Many broadband customers have experienced the frustration of opening their bills to find that the price they expected to pay is not the price they have been charged.
That's because companies including Comcast (CMCSA 0.22%), Time Warner Cable (NYSE: TWC), and Charter Communications (CHTR 1.32%) have a variety of ways to pump up bills that are legal, but can be unexpected. For example, both Comcast and Time Warner Cable charge monthly rental fees for cable modems to customers, some of whom don't know that they can buy their own.
Charter includes a cable modem but charges a onetime activation fee, which might be viewed as a pretty minor billing transgression compared to say the data cap charges Comcast adds in some markets. This can occur when users exceed a threshold that they may not even know is part of their plan, but it can lead to a bill being more than the advertised price.
Understandably this is a pain point for consumers. Imagine going to the mall, picking up a pair of $99 sneakers only to be hit at the register with a shoelace conveyance fee and then getting a bill after-the-fact because you ran too much? That's a silly extreme, but the point is that it's reasonable for people to want to understand what their Internet service provider (ISP) actually plans to charge. The Federal Communications Commission (FCC) has a new plan to make that happen.
Why is this a problem?
The leading ISPs learned with the cable side of their business that consumers tend to focus on the advertised price. In pay-television this leads to companies (including Comcast, TWC, and Charter) running ads for packages at easy-to-swallow numbers like $39.99 or $54.49. Customers who sign up for that offer might be surprised when they learn that things like sports fees, broadcast network fees, box rentals, DVR charges, and other non-optional tack-on charges get added to the monthly bill.
For some reason this practice has not caused the public to revolt against their cable providers, all of which, to some extent, have carried over these misleading billing policies to their broadband business (some worse than others). The FCC wants to stop this, not by getting rid of those charges, but by letting people know what they are in for.
What is the FCC doing?
The agency has released a new voluntary label that makes it easy for consumers to understand what their actual bill will look like. The labels provide "easy-to-understand information about price and performance," according to an FCC press release. They were devised by the FCC's Consumer Advisory Committee, which is comprised of consumer groups and industry representatives. FCC Chairman Tom Wheeler was quoted in the press release as saying:
These labels provide consumers clarity about the broadband service they are purchasing, not only helping them to make more informed choices but also preventing surprises when the first bill arrives. Customers deserve to know the price they will actually pay for a service and to be fully aware of other components such as data limits and performance factors before they sign up for service.
The labels (pictured below), which look a lot like the ones found on food, show information about price, including any additional charges or equipment fees, data allowances, and expected performance.

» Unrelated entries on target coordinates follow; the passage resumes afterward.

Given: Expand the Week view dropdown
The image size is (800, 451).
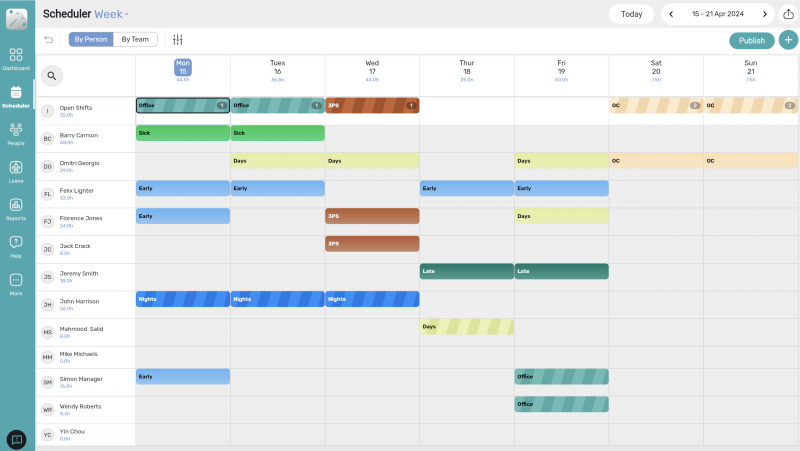Looking at the screenshot, I should (111, 14).
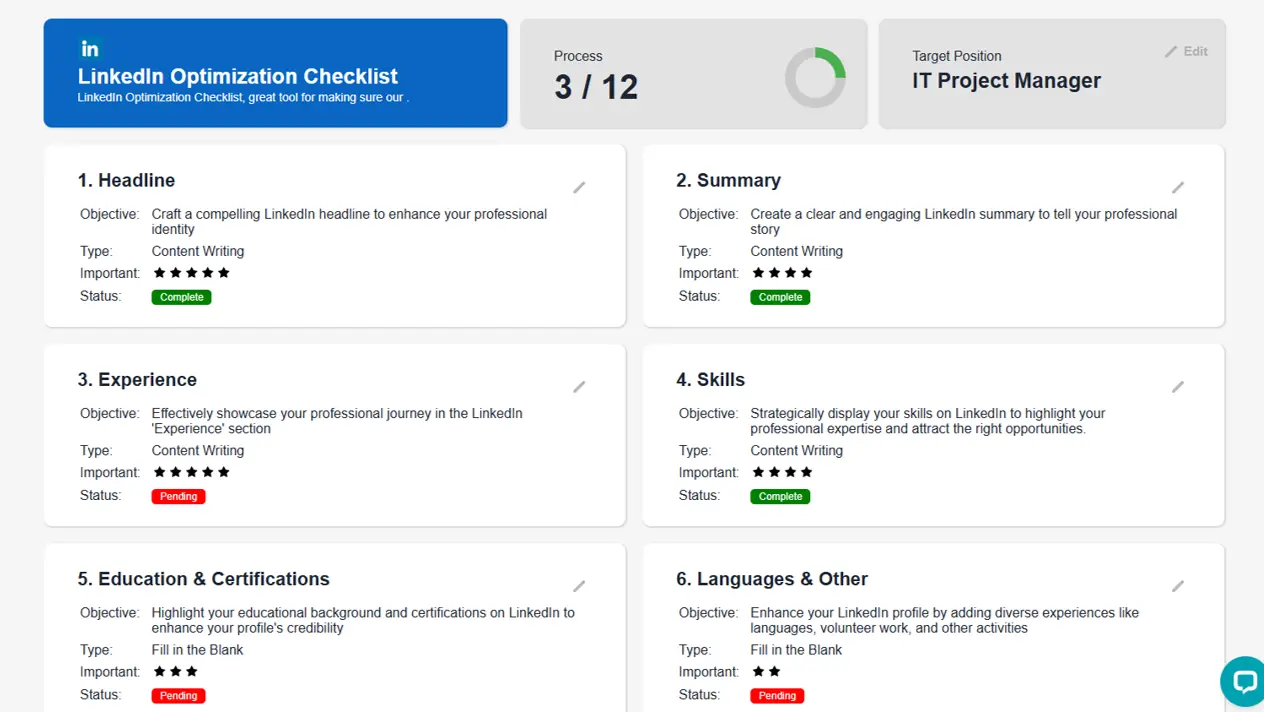Edit the Summary card using pencil icon

coord(1178,188)
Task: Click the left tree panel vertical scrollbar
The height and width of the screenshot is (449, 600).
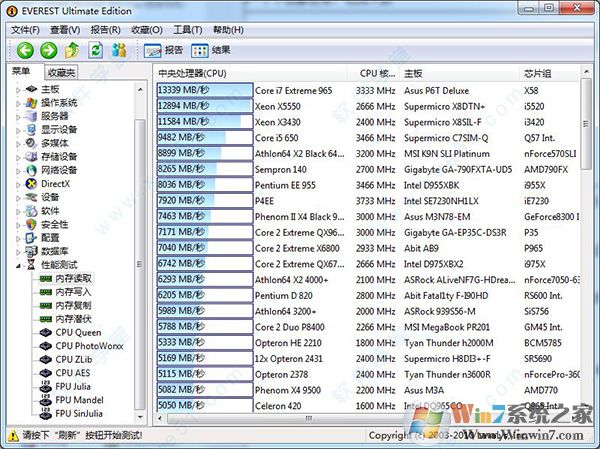Action: pyautogui.click(x=140, y=250)
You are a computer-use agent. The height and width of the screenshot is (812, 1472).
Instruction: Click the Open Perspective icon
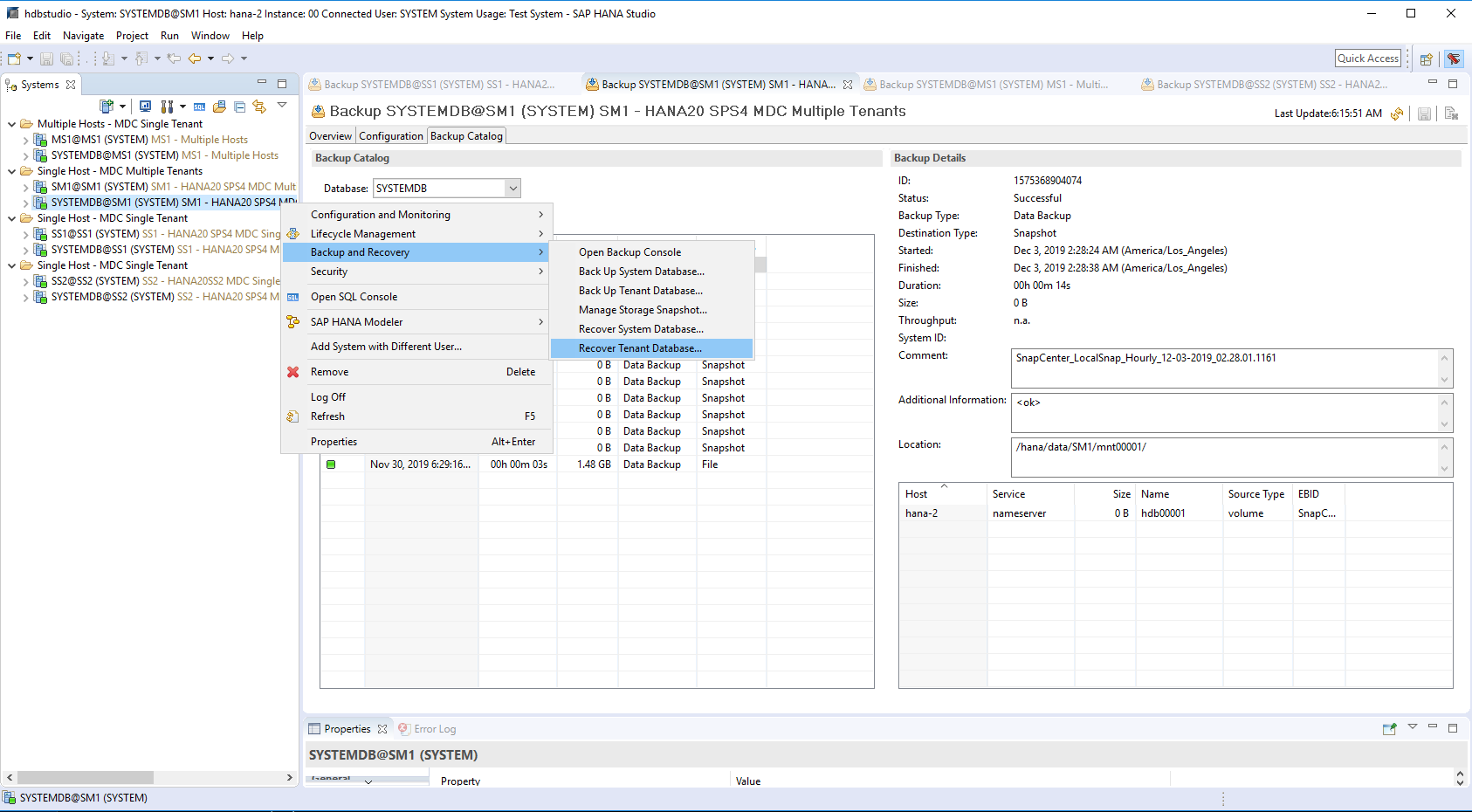click(x=1427, y=59)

According to the FCC, the agency receives over 2,000 complaints annually about surprise fees associated with consumers' Internet service bills. "The actual prices paid for broadband-related services can be as much as 40% greater than what is advertised after taxes and fees are added to a bill," according to the commission. "Consumers deserve to know before they owe, with clear, upfront information about the prices, risks, and terms of the deal," said Consumer Financial Protection Bureau Director Richard Cordray in the press release.
Will the industry sign on?
Right now, these labels are voluntary and even though the industry had a hand in creating them, getting companies to actually use them may be a different story.
Transparency has never been a friend of the cable industry and, by extension, the broadband industry. These labels would make it much easier for consumers to evaluate what they are buying. Ultimately it would make it hard for cable companies to obscure their actual prices, but it's hard to see the industry embracing a change that may hurt their bottom line.
At least on the surface, the industry appears on board. The National Cable & Telecommunications Association trade association (a group which rarely sides with the FCC) said in a statement that "cable Internet providers are committed to providing consumers with accessible and relevant information about broadband services. We appreciate this contribution by the Commission to offer consumers that same information in a format they are familiar with."
That's not quite a yes, but it's better than expected. This is probably just a first step in a longer fight, but the FCC deserves a lot of credit for putting this issue on the table.